AIDS Research and Human Retroviruses | 2002
José L. Casado; Ana Moreno; Kurt Hertogs; Fernando Dronda; Santiago Moreno
The objective of this study was to evaluate the activity of efavirenz after the failure of a nevirapine-containing regimen. This prospective study included 47 patients with plasma HIV loads >1000 copies/ml, and who had received nevirapine for at least 16 weeks, included in an efavirenz-based salvage regimen. The main outcome measure was virological response, defined as an HIV RNA level decrease of at least 1 log(10) copies/ml after 24 weeks, according to genotypic and phenotypic resistance to efavirenz. Phenotypic resistance was defined as a >10-fold increase in the IC(50).

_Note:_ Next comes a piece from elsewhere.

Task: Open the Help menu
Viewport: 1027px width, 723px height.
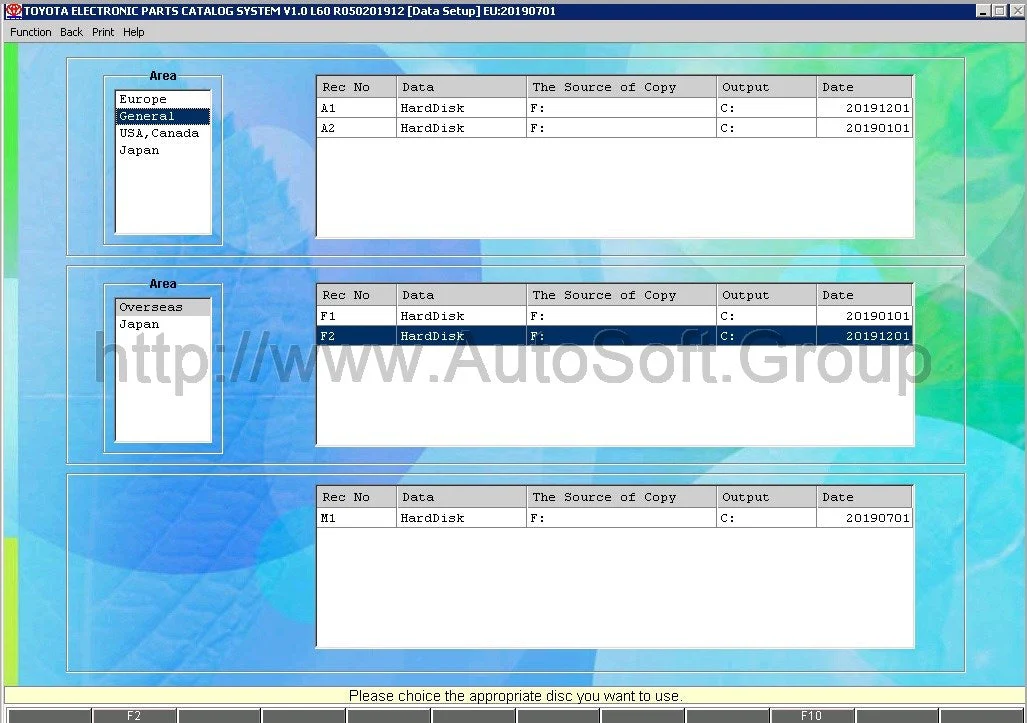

The median CD4(+) cell count was 236 x 10(6)/liter and the median HIV RNA level was 4.5 log(10) copies/ml. Mutations known to decrease susceptibility to nonnucleoside reverse transcriptase inhibitors were observed in 79% of patients, predominantly at residues 181 (49%), 103 (40%), and 106 (19%), but phenotypic resistance to efavirenz was seen in 62% of cases. All the strains with the K103N mutation showed high-level resistance to efavirenz, in contrast with 20% of those carrying exclusively the Y181C mutation. By week 24, 38% of patients had responded and 19% had achieved an undetectable HIV load. Virological failure was observed in patients with phenotypic resistance to efavirenz (67 vs. 11%; relative risk [RR], 4; 95% confidence interval [CI], 1.07-14.89; p = 0.04), or in presence of the K103N mutation (52 vs. 17%; RR, 1.77; 95% CI, 1.12-2.79; p = 0.02), and these results remained unchanged after adjusting for HIV load, or by resistance to the accompanying drugs in the salvage regimen. A previous longer period of nevirapine therapy was significantly associated with the emergence of efavirenz resistance (288 vs. 170 days, p < 0.01). We conclude that genotypic and/or phenotypic resistance assays permit the sequential use of nonnucleoside reverse transcriptase inhibitors in the clinical setting. Our data suggest that an early change after nevirapine failure could avoid the emergence of efavirenz resistance.